Suppose $\,a \le b\,$, otherwise flip the corridor around. If the box gets fully in through door $\,a\,$, then it will be able to get out through $\,b\,$ by symmetry, so it's enough to consider the move through $\,a\,$.

First step is to slide the box in at the maximum possible angle $\alpha$. If it can not get in the position depicted below without hitting the opposite walls first, then the move is impossible.
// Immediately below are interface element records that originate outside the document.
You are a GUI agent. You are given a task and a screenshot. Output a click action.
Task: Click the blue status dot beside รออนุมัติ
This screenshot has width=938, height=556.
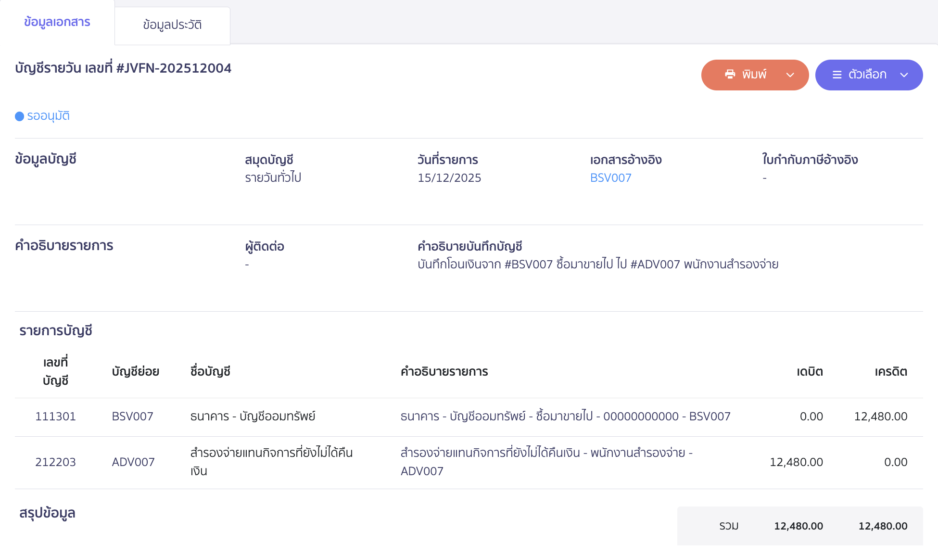(19, 115)
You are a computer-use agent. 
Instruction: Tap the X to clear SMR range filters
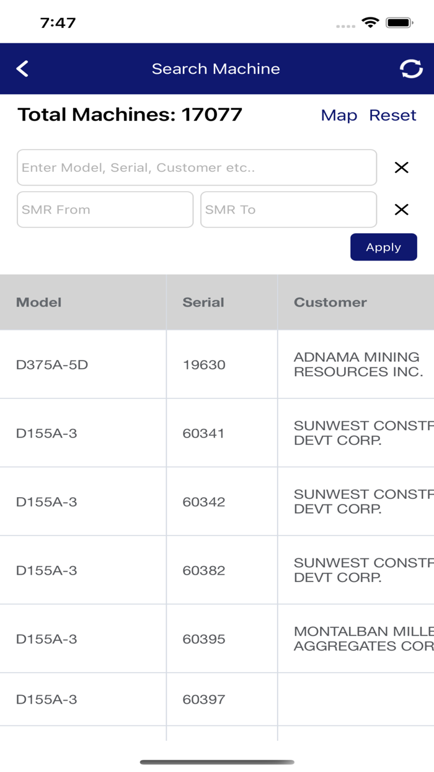tap(401, 209)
enter image description here

The angle $\alpha$ is determined by:

  • $\,a \cos \alpha = h'\,$

Then the conditions for the inside corners of the box to fit are:

  • $w' \cos \alpha \le w$

  • $w' \sin \alpha + h' \cos \alpha \le h$

(As a side comment, the first condition is equivalent to $\,h' \cdot w' \le a \cdot w\,$ i.e. the area of the box no larger than the area from the door to the opposite wall.)

These are necessary conditions, and no solution is possible if they don't hold. They are not sufficient conditions in general, though.

The next step would be to rotate the box towards vertical position by sliding the bottom corner to the right while keeping the top side in contact with the door edge. Such rotation, however, requires additional room at the top, and possibly to the right as well. Exactly how much room reduces in the end to finding the extrema of some trig functions, to which I did not find "nice" closed solutions.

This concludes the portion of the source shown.